[Opening ENTRIES SHOWN section]

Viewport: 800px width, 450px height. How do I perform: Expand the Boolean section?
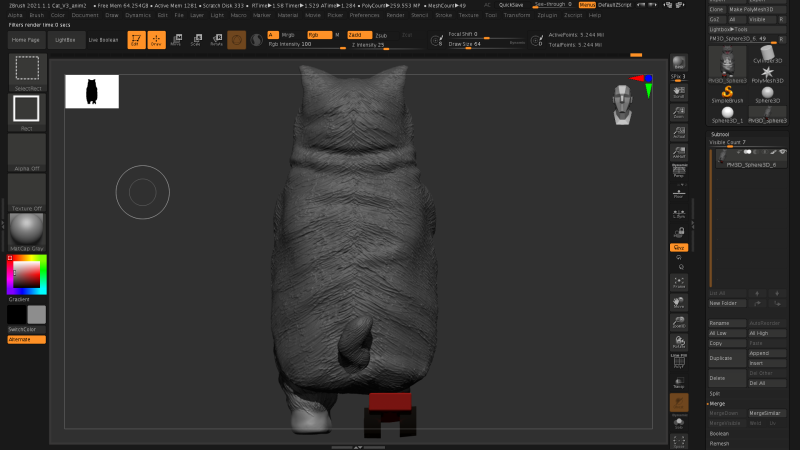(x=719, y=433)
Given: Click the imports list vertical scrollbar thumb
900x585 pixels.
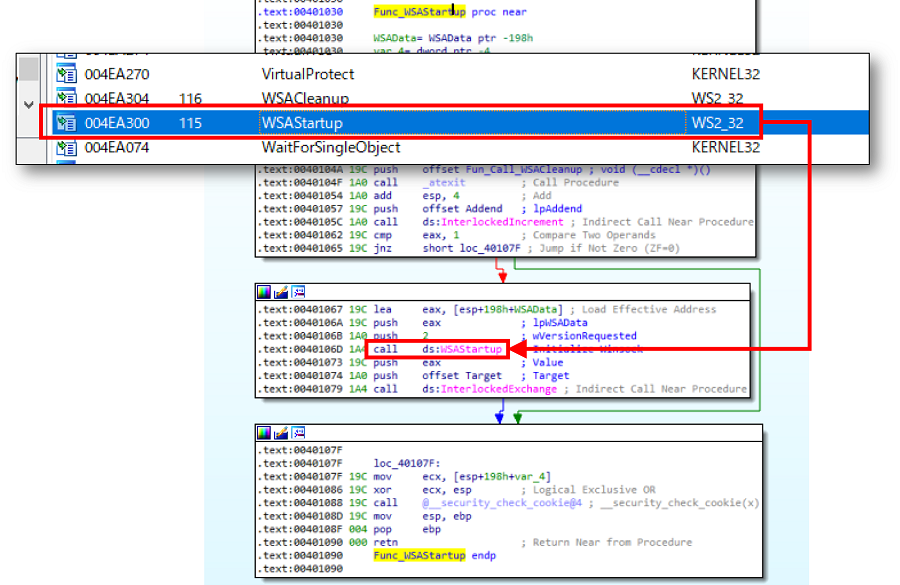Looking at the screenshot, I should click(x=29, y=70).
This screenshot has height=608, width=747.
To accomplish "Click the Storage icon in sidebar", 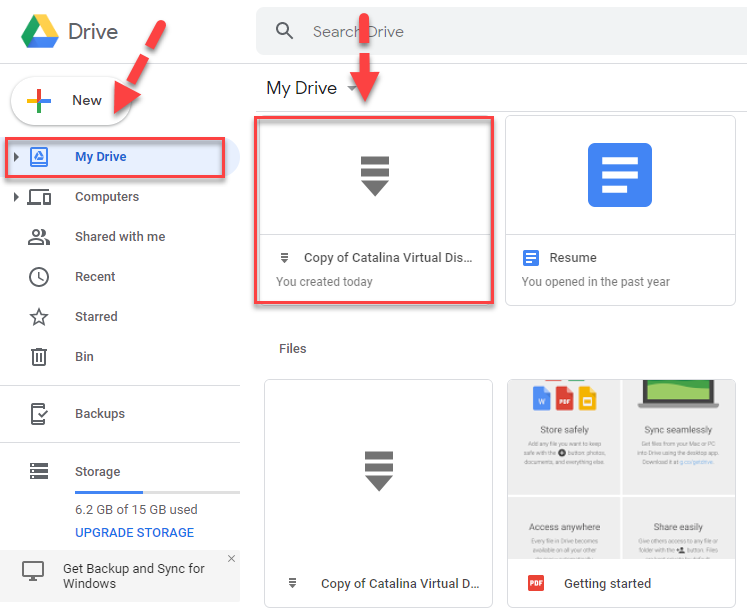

[Closing ENTRIES SHOWN section]

INSTRUCTIONS TO FOLLOW
The lines to retype run from the one containing "Given: Click the" through the last line of the records above; write them exactly and skip the pictures.

EXERCISE RESULT
Given: Click the imports list vertical scrollbar thumb
900x585 pixels.
Looking at the screenshot, I should click(x=29, y=70).
This screenshot has height=608, width=747.
To accomplish "Click the Storage icon in sidebar", 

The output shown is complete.